The current era of modernity is based upon a pseudo religion called ‘science’. Like most religions of currency from the past, it ascribes its tenets as being universal by the fact of consensus of belief. Of course many argue that in the case of science the medium is the massage as opposed to the result that it self of course pales before the means of finding same. The result of science is held up much in the same fashion that previous organized churches held that the result of righteous life is heaven. Both in a sense are ‘pie in the sky’ for the fact that the universe seems to be ever shifting or rather more accurately, the more extended reach of mankind’s sensory ability the more that theories have to accommodate increasingly unfamiliar phenomena.
OK, say the atheists, but this does not prove anything! Especially when the argument however new or old is run through the philosophical blender known as General Semantics. Rhetoricians, and lawyers, are especially adept at distorting the polyhedra of any argument and bending rational logic under the assumption of a mantle of higher knowledge. The usefulness of its claims becomes unavoidably utilitarian in the sense of it empowering politics to drive for the masses of organized humanity forth toward a highly organized unilateral agenda flying under the banner of a betterment of all. Still this does not answer the biggest of mankind’s most eternal questions of the juncture of life and death. This is a province where bereft of an intellectual hand to hold atheists halt and those who give credence to belief unhesitatingly tread. Magic holds sway over the senses whether scientific or animistic. Though some might claim that any given soul has an incremental weight of 21 grams, it avoids the larger question of its simple presence and the effect that it has upon the lives that surround it. Shouldn’t the universe be reckoned more in terms of the dynamics of the contrast of that which is alive in contrast to that which appear inert? The pessimistic notion that life is but a waiting game for individuals in service to a greater whole seems misplaced to anyone who allows themselves to freely contemplate the universe between a microcosm stretching endlessly to a seemingly eternal macrocosm.
For those locked in the necessity of perpetual casuistry as being the only proper motivation for extensive mental postulating, working well within the set boundaries of ‘fence posts’ strictly governed by the rules, could one not prove with equal validity any given individual fantasy to the contrary if the factor of the art of universal persuasion is honestly counted?

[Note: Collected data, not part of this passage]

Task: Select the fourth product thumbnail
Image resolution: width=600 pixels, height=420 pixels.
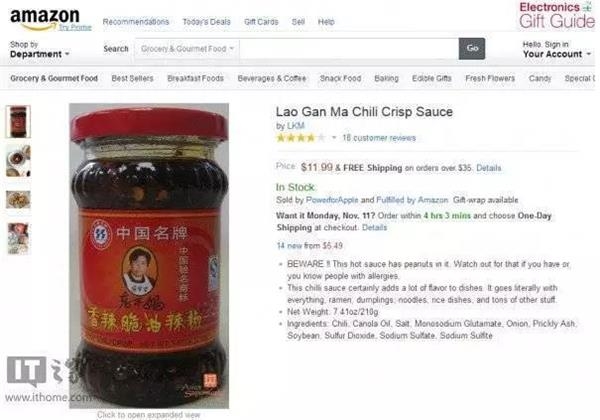Action: tap(18, 238)
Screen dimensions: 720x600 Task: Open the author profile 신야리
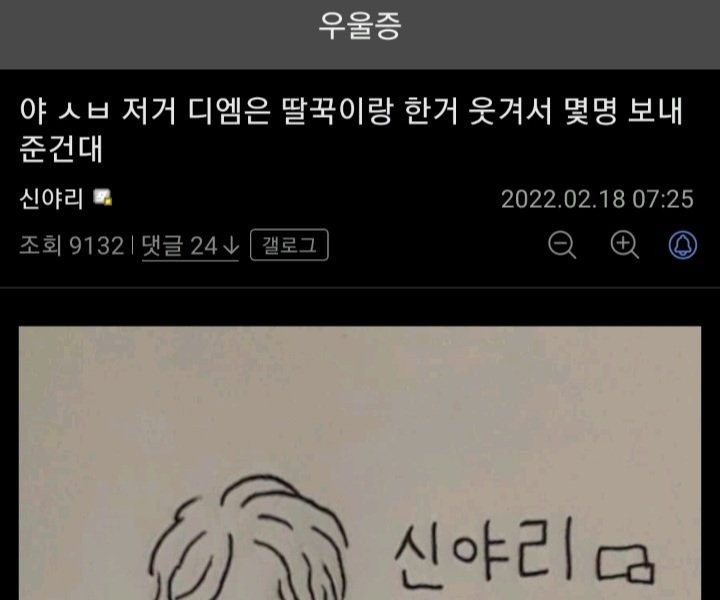(51, 199)
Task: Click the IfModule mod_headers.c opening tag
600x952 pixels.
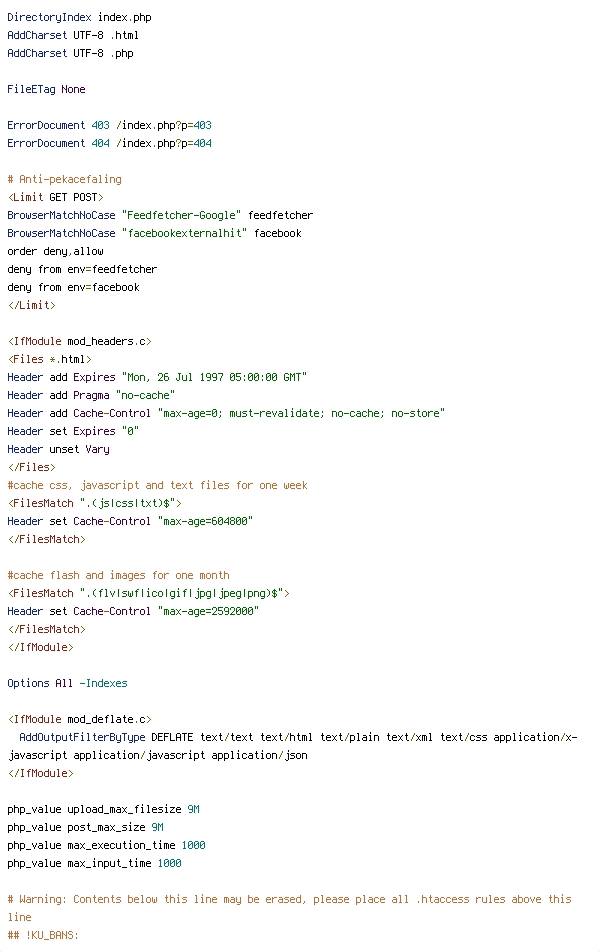Action: [x=80, y=341]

Perhaps, the experience of life, at any given juncture, is the catalyst for determining the ‘uncertainty’ of the experiment? Are we not all tasked with using the gifts as we each uniquely possess to farm and fertilize during the course of what eventually becomes an all too short existence?

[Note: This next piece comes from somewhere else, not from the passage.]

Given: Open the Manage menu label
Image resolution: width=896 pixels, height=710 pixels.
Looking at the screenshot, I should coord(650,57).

What you say about science is demonstrably false. Science is a tool. It is a system of investigating and reasoning designed to reduce the probability of error and the impact of bias in whatever one investigates. If it is considered a religion by anyone, it is by those who are inept and untrained in what science is, what it does, and what it means. Good science is always incomplete, and scientists and well-informed non-scientists know this. The conclusions of science are always provisional. Well informed non-scientists know this too.
I concede that to say, “It’s science” in response to a request for an explanation is just as much a non-explanation as “it’s magic,” but then, that’s not the mistake that scientists make. As for questions of the soul, it makes no sense to have a discussion about that without defining the term.
Well, my point is that as Von Heisenberg points out, our sense of ‘reality’ affects the outcome of the experiment. People HAVE to be trained to see the same constants to be able to see the same results. This does not mean that because some Hindu Fakir seems to be able to defy the effect of hot coals burning skin that it overturns the fact of same for others. But I think that dogmatic knowledge closes off the possibility of other conclusions and perhaps other levels of consciousness. There appears to be no end to artifacts that defy our sense of history and perhaps a system of understanding that makes our version simple Phlogiston.
It’s true that there are no end to artifacts, but I would say that’s more of a consequence of Godel’s Second Incompleteness Theorem than of the Uncertainty Principle. There will always be things in the universe that our best models will not capture. There will be things that are true that we will never find out about simply because our consistent models are incomplete. That’s no reason to throw them out though, and it doesn’t make them a type of Phlogiston.
Thanks! I think you vindicate my original point with your ardor.